[Provided information — start]

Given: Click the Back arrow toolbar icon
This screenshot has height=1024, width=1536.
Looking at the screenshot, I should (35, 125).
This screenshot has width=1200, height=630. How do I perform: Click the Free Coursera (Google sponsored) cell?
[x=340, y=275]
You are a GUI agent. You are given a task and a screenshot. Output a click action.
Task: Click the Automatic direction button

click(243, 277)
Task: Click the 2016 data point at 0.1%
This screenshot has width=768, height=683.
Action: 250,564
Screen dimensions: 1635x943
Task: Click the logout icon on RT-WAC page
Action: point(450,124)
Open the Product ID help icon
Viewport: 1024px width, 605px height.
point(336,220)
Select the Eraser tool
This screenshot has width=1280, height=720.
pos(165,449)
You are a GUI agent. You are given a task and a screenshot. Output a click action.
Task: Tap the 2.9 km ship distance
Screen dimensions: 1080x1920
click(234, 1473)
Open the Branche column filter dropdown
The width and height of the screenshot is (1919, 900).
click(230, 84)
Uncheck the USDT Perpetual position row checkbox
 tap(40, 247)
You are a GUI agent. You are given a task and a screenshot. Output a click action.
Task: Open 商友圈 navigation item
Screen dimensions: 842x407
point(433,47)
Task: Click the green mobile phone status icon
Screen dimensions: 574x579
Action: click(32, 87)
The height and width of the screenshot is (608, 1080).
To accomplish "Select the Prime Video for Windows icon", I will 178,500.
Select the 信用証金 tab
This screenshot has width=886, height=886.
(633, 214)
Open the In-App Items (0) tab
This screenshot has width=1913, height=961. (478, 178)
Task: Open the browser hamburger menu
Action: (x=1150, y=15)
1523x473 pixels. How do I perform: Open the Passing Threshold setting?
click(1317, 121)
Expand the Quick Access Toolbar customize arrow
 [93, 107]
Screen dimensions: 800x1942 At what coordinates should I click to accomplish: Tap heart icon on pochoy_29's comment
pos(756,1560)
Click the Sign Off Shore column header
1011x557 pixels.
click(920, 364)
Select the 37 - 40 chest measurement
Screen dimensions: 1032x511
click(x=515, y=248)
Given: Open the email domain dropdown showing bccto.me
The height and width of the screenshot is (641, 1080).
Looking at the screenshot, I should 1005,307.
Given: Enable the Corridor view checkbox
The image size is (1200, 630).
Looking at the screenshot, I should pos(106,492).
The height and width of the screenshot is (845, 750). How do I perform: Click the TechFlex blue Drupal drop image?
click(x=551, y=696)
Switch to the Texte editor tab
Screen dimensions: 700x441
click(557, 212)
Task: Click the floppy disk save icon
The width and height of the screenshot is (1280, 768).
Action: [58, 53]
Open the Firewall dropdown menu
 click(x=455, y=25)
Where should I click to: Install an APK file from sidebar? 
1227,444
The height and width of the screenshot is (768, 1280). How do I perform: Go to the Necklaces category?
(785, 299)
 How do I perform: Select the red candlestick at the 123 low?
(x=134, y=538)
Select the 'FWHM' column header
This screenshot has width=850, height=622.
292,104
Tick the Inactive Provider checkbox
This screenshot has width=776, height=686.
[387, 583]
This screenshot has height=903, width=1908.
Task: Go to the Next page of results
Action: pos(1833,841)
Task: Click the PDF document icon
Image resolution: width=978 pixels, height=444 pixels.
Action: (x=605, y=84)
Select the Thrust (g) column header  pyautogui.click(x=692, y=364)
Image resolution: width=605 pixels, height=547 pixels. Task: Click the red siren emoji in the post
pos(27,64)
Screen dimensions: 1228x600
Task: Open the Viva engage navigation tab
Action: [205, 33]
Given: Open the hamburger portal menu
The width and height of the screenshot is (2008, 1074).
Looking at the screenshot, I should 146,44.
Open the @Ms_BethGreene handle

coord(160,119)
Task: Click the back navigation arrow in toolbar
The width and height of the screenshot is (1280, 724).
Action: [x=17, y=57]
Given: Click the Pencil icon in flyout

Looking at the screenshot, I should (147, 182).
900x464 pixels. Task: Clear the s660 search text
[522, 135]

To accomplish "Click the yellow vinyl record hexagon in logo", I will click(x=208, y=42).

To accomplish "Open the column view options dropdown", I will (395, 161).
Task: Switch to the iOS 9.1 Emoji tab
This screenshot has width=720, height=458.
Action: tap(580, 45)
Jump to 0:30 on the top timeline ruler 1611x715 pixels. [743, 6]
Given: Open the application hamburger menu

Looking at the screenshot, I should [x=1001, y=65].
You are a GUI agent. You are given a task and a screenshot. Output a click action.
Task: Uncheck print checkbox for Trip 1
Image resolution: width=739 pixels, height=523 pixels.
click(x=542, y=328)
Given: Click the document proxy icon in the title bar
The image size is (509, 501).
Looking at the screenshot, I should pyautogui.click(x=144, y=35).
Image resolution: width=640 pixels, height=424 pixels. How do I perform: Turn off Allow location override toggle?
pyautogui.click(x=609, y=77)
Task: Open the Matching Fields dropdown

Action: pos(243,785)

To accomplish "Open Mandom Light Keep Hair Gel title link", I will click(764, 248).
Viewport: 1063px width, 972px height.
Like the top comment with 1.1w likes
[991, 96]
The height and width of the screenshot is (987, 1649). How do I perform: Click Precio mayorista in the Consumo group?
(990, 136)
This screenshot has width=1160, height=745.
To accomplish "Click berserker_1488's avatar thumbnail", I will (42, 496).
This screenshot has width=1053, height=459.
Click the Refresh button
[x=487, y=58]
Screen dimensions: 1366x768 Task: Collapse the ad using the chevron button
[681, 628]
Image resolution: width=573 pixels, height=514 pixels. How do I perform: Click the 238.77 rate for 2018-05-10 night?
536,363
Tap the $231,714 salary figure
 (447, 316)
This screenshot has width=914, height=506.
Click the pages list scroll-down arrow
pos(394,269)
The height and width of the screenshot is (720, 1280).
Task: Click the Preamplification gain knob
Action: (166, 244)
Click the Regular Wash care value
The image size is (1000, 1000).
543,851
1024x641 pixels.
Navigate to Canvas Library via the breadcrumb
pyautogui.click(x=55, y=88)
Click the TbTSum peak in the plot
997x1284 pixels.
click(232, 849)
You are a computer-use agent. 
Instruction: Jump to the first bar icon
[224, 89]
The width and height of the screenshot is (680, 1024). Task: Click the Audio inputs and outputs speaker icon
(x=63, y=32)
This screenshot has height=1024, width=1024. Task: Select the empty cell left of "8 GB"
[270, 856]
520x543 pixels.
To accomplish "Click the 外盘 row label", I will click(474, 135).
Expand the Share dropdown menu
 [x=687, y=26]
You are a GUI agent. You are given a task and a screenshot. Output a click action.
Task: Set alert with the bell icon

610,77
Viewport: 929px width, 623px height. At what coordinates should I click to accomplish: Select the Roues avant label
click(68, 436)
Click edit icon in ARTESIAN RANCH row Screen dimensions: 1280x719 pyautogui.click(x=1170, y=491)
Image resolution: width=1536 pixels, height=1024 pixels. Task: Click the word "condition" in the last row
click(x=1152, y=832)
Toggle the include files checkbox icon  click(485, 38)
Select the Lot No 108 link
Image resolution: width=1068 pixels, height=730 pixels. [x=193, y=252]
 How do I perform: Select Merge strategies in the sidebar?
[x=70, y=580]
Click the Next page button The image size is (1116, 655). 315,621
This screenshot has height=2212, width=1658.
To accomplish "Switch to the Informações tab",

[Provided information — finish]

■ Activity:
Using the entries above, find all lines with "document". Copy them.

■ Solution:
Task: Click the PDF document icon
Given: Click the document proxy icon in the title bar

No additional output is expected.